In view of Section 103 of Indian Evidence Act the burden of proving the alibi was upon the accused but he has neither deposed himself in support of it nor has he produced any defence witness or any other documentary evidence on record in order to support his contention that he is innocent and he has not committed any offence and that he has been falsely implicated in this case. It is despite the fact that sufficient time was given to the accused to prove this fact. Page No. 30

26. In view of the aforesaid discussions, facts and circumstances of the case as well as oral and documentary evidence on record and the authority cited above, the prosecution has successfully proved its case against accused beyond reasonable doubt that the accused Harpal Singh, S/o. Balbir Singh is the person who was driving the DTC bus bearing No. DEP­9315 ran over the body of the deceased resulting which the accused died on the spot. Accordingly accused Harpal Singh, S/o. Balbir Singh is hereby convicted for the offence punishable U/s. 279/304­A, IPC.

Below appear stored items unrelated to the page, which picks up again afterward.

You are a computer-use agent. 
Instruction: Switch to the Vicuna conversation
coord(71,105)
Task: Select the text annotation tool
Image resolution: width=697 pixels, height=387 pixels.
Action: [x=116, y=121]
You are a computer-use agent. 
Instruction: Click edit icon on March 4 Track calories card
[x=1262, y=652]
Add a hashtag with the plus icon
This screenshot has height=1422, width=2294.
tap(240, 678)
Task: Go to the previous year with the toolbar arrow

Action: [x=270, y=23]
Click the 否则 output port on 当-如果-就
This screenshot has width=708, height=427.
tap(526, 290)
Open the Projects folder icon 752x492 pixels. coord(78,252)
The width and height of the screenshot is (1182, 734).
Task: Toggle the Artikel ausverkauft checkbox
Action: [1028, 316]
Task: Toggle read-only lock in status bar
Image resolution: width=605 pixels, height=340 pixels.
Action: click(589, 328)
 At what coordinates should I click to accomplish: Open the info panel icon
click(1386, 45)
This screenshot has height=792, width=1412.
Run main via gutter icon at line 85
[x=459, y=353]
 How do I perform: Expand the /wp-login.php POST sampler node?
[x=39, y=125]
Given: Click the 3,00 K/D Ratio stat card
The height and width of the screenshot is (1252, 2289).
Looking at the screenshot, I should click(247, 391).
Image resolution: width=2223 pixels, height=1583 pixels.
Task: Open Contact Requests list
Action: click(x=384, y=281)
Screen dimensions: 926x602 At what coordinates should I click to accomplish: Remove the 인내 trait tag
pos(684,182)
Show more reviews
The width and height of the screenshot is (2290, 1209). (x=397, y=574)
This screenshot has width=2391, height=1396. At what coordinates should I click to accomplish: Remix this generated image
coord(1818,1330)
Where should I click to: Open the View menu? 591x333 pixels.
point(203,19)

ANNOUNCED IN THE OPEN                                       S.K.GAUTAM
COURT ON 06.09.2007.                                           MM:DELHI




                                                                   Page No. 31
                                                 FIR No. 393/89
                                                PS : NDLS

06.09.2007


Present:        APP for the State.
                Accused on bail.


Vide separate judgment of today the accused is convicted and for the offence punishable U/s 279/304­A IPC.

Now put up for order on sentence on 11.09.2007.